By Scott Tibbs, January 23, 2007
Not only does the government know how to run your life better than you do, but they know how to raise your kids better than you do. So says California state assemblywoman Sally Lieber, who has introduced legislation to ban corporal punishment of children younger than 3 years old. To emphasize why this legislation is needed, Lieber turns the hyperbole dial all the way up past 11:
"I think it's pretty hard to argue you need to beat a child 3 years old or younger," Lieber said. "Is it OK to whip a 1-year-old or a 6-month-old or a newborn?" |
OK, we've gone from "swat" to "beat" and then "whip". Meanwhile, I think the wisdom of God is superior to a state legislator on the Left Coast:
"He who withholds his rod hates his son, But he who loves him disciplines him diligently." - Proverbs 13:24
"Do not hold back discipline from the child, Although you strike him with the rod, he will not die." - Proverbs 23:13 |
This is a completely unnecessary law. Child abuse is already illegal, and striking a newborn would be in that category. Giving a two-year-old a swat on the behind because he tried to run into the street when he got out of the minivan is not child abuse. This kind of "zero tolerance" legislation turns all parents into child abusers in the eyes of the Nanny State.

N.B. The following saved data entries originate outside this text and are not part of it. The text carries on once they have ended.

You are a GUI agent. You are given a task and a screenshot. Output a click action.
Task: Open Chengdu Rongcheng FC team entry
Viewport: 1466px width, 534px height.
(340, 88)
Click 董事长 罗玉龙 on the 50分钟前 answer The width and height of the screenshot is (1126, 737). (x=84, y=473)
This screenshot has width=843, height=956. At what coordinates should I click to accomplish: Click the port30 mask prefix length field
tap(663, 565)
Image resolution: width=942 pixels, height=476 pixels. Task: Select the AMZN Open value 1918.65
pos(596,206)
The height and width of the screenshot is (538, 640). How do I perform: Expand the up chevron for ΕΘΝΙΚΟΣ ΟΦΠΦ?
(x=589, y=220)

Some would argue that all corporal punishment is wrong and should be illegal. They argue that a child must have "security of the person" against corporal punishment. After all, we would not think of using corporal punishment in a university setting the way elementary schools have done in the past.
I simply do not believe that children have (or should have) complete, inalienable "security of the person" that can never be violated. There are all kinds of rights adults have that we do not give to children (like the right to vote or drive) because we as a society have determined that, by and large, children are not ready to handle those rights before a certain age.
Here is an example. If a child is about to touch a hot stove, the parent, if he/she is a responsible parent, must violate the child's "security of the person" by using physical force to keep the child from doing so, if the parent is physically able to prevent it. Nobody would suggest that a fourteen-month-old child just learning how to walk should not be physically restrained in that case.
While absolutist opponents of corporal punishment wish to make this a black-and-white issue where children either have "security of the person" or they don't. It is not that simple. There is a scale of when that right kicks in.
The law allows parents to use reasonable physical force in disciplining their children. That same system of laws would not allow a parent to do things that would be defined as child abuse. Children DO (and should) have "security of the person" to protect them from being abused, by parents or anyone else. There is more leeway for parents to use corporal punishment on their own child than for someone else to use physical force on an adult.
Not all parents believe in corporal punishment. There are lots of ways to discipline a child, and some methods work better with some children than others. In addition, some parents are more comfortable with some disciplinary measures than others. The difference between me and Sally Lieber is that I am not willing to, by force of government intervention, take away one option from millions of families by assuming that I know better than they do how to raise their own children.